Und dann sind da noch die bizarren Asymmetrien: Wie soll man von Edmund Stoiber oder Jürgen Rüttgers verlangen, auf Augenhöhe mit Jens Böhrnsen zu verhandeln, einem besseren Oberbürgermeister, der kein Zwanzigstel ihres Wahlvolkes auf die Waage bringt? Das ist, als hätte Albanien einen ständigen Sitz im Weltsicherheitsrat. Warum haben Bremer eine eigene Vertretung in Brüssel, Dortmunder oder Essener dagegen nicht? Warum wurschtelt in Bremen ein eigener Verfassungsschutz vor sich hin? Wenn Bremen sich all das leisten könnte, gäbe es keine Debatte darüber. Kann es aber nicht.

In Bremen argumentieren sie gern, das liege nur an der Ungerechtigkeit des Steuersystems. Nur weil die wohlhabenden Bremer ins Umland zögen und ihre Steuern dort zahlten, entspreche das Steueraufkommen in keiner Weise der Wirtschaftskraft. Bremen werde benachteiligt.

Das Gegenteil ist der Fall: Durch das Stadtstaatenprivileg bekommt Bremen ein Drittel mehr aus dem Länderfinanzausgleich, als ihm eigentlich zustünde. Nur reicht das Geld eben trotzdem nicht für einen Operettenstaat.

Wenn die Landesgrenze das Problem ist, warum sie dann nicht einfach niederreißen? Dann wäre Bremen seine teuren Repräsentationspflichten los. Die „Hafenlasten“ würde Niedersachsen sich mit dem Bund teilen. Die im Zwei-Städte-Staat anfallenden „Kosten der Teilung“ entfielen, Bremerhaven wäre einfach die achtgrößte Stadt Niedersachsens.

Was wird aus all den liebenswerten Bremensien? Das Theater? Ist längst kaputt gespart. Radio Bremen? Geht gerade im Formatradio-Sumpf unter. Die Reform-Uni? Hat ihre interdisziplinären Ansätze bei der Überanpassung an den Mainstream längst über Bord geworfen.

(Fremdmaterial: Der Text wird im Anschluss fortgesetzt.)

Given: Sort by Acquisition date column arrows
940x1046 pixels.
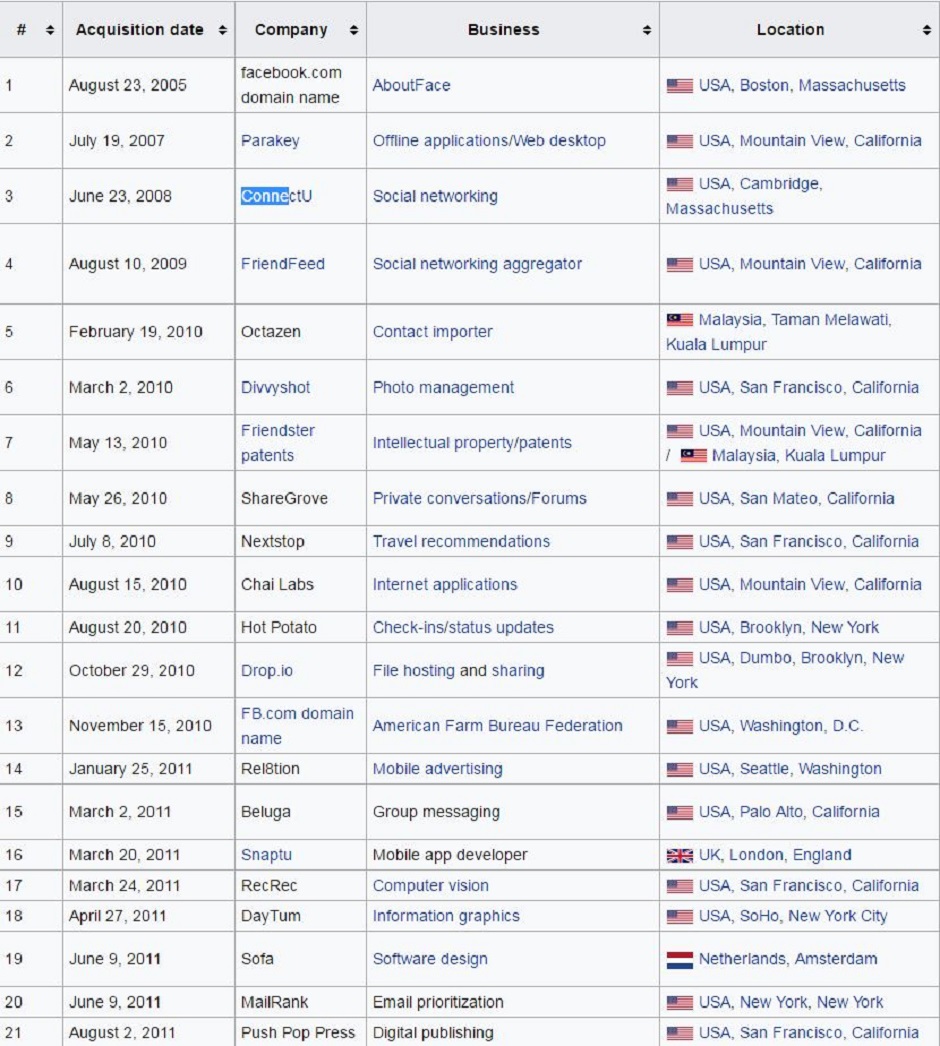Looking at the screenshot, I should (x=222, y=31).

Viel wird also nicht fehlen, wenn das Land Bremen von der Landkarte verschwindet. Falls es jemanden tröstet: Das ist erst der Anfang. Fünf bis sechs Bundesländer sind völlig genug. Mit einer Größe, die die Institutionen rechtfertigt. Und gewichtig genug, um dem Bund konstruktiv Paroli zu bieten.